Lee’s recent releases contrast with her debut album Brava on Summit Records from 2000, which features core repertoire such as opera fantasies by Lovreglio and Bassi, as well as Schubert’s beloved Arpeggione Sonata. Her most recent recordings – Embrace, Hidden Treasures and Solace – program mostly popular works of the classical literature in transcriptions for clarinet and piano, many of which are self-arranged.
Embrace, on the Summit Records label, is the first of Lee’s discs to focus on transcriptions of popular works for piano, strings and voice. Throughout this recording, Lee performs with a beautiful sound, excellent intonation and a vocal approach to phrasing and articulation – her mastery of the “soft consonants” of clarinet articulation is impressive! In addition to the 17 transcriptions found on this disc, Lee offers one celebrated miniature from the clarinet repertoire, Gabriel Pierne’s Canzonetta, Op. 19. This track is a particular treat as Lee’s technical virtuosity is on display. She executes the many arpeggiated flourishes in a fluid and coquettish manner.

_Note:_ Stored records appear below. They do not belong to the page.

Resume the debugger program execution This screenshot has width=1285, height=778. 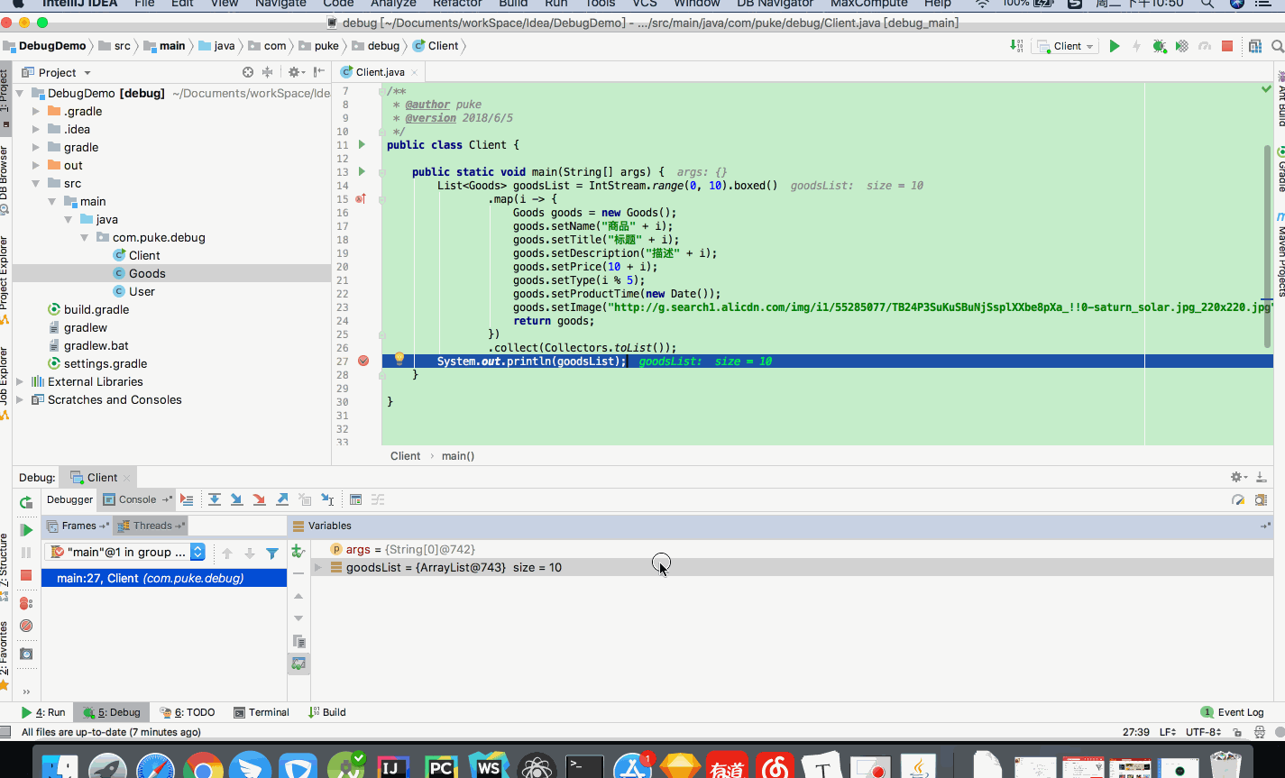[26, 529]
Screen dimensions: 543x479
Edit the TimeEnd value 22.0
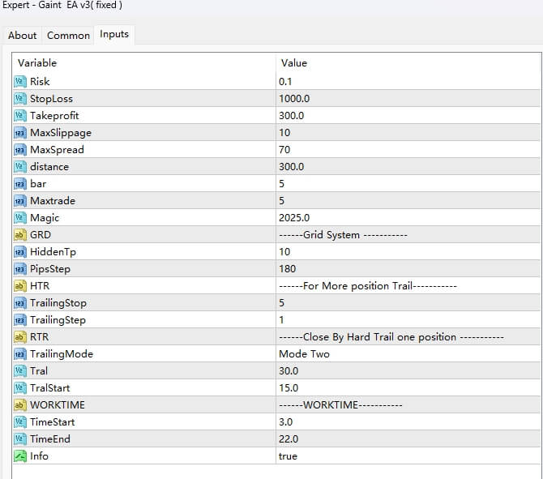(289, 438)
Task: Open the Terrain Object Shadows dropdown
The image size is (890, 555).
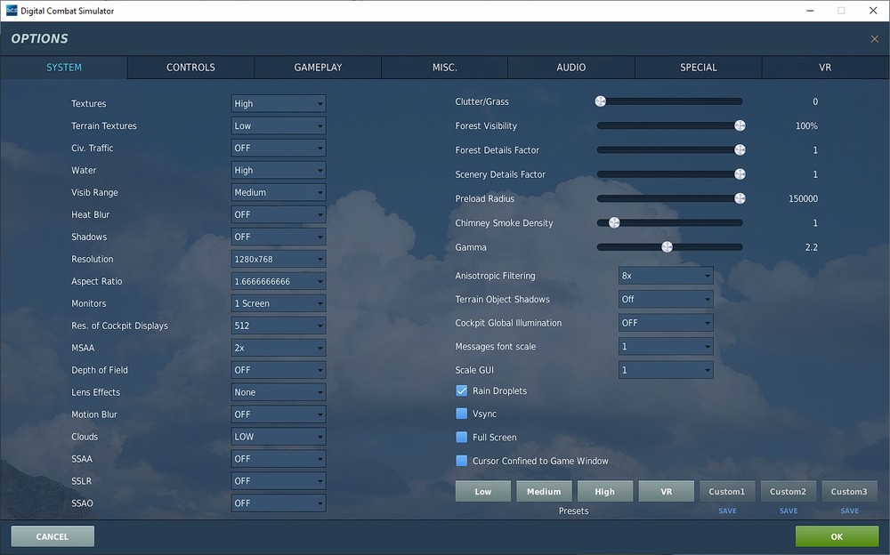Action: tap(666, 299)
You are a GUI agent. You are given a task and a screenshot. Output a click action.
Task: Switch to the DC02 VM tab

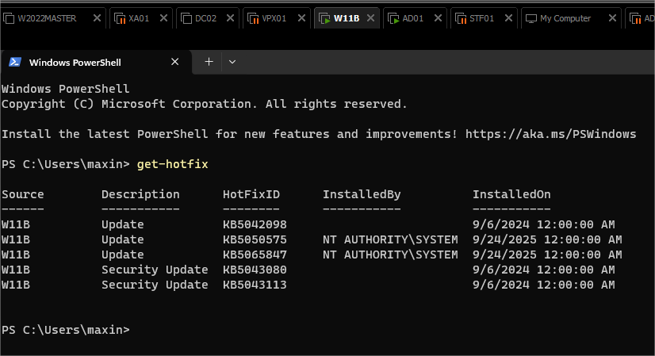point(205,18)
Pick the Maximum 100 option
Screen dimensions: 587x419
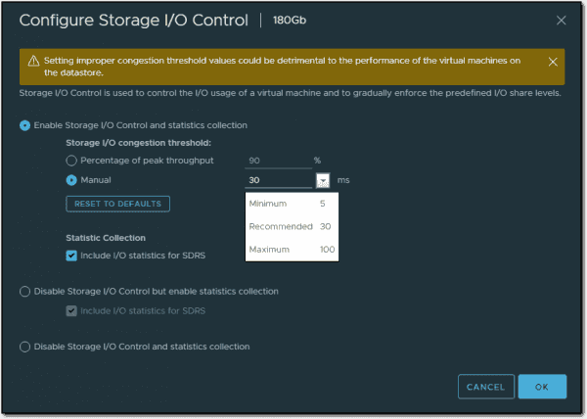click(x=292, y=250)
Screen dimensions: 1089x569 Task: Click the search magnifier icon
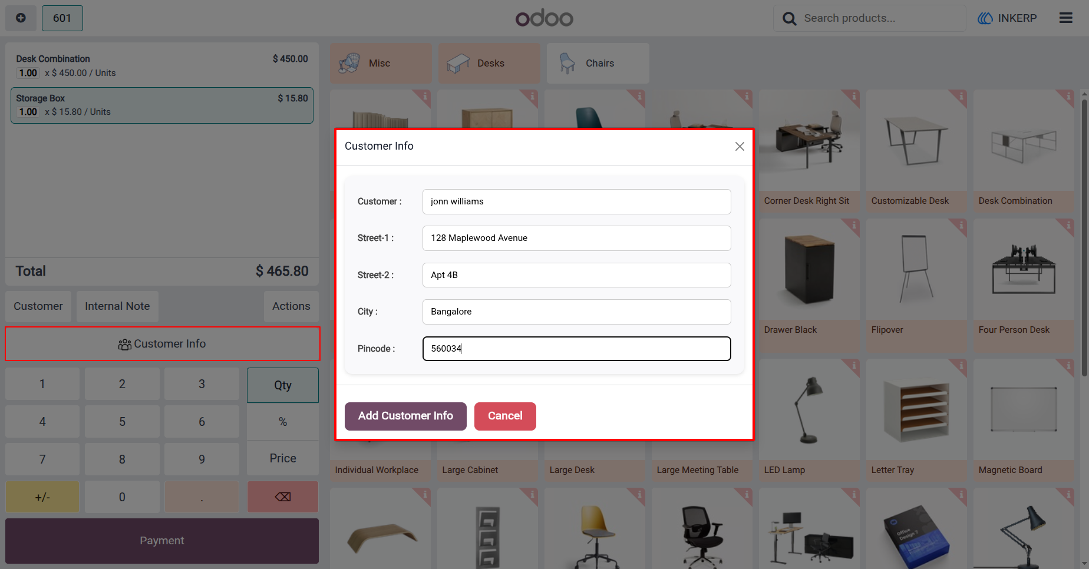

Hidden Treasures, Lee’s first release on her own label Musica Solis, places a special focus on her own aria transcriptions from the most revered operas in the repertoire. Again, Lee’s gift for phrasing in a vocal manner is immediately evident. Her performances are heartfelt and sensitive, and demonstrate consummate understanding of the libretto. Lee demonstrates her technical virtuosity with transcriptions of Rimsky-Korsakov’s Flight of the Bumblebee, Chopin’s Etude No. 2 in A Minor, Op. 10, No. 2, and Rossini’s “La Danza” from Tarantella Napoletana, Op. 104. The closing tracks are of special interest. Both are world-premiere recordings of charming and lyrical works by clarinetist-composer Michele Mangani titled Intermezzo and The Dancing Doll. Mangani’s intimate knowledge of the instrument’s capabilities is clear. Lee performs each work with the utmost sensitivity and musical conviction.
Lee’s most recent release, Solace, also on her label Musica Solis, pays tribute to her father, lost over 25 years ago to gun violence on the south side of Chicago. In tandem with the inspiration and recording title, the program for this disc is somber and reflective with selections such as the Bach/Gounod Ave Maria, “Lacrymosa” from Mozart’s Requiem and Harold Arlen’s Over the Rainbow. Again, Lee performs with expression, sensitivity and an acute awareness of the text for each vocal transcription.
For all three discs, pianist Evan Solomon provides expert accompaniment. His exquisite sensitivity is evident throughout with regard to balance, phrasing and flexibility. His touch is ideal for the light and transparent nature of this literature. However, Solomon also contributes in a soloistic manner when appropriate, most notably in Lee’s transcription of the Adagio from Rachmaninoff’s Piano Concerto No. 2 found on Embrace. Additionally, he is a talented arranger, which he displays with his transcription of Villa-Lobos’s Bachianas Brasilieras No. 5 recorded on Solace.
As each disc includes a large number of tracks, it was impossible to give each one the full attention it deserves. Further information about the content of Hidden Treasures is available in the June 2014 edition of “Recent Arrivals.” Complete track listings for Embrace and Solace are found in the September 2016 “Recent Arrivals.”
A book of Lee’s arrangements from Hidden Treasures is available on Amazon in a package set with the compact disc. I hope that Lee will share the transcriptions found on Embrace and Solace in the same fashion! Those interested in reading more about Seunghee Lee should visit her comprehensive professional website: www.seungheeclarinet.com.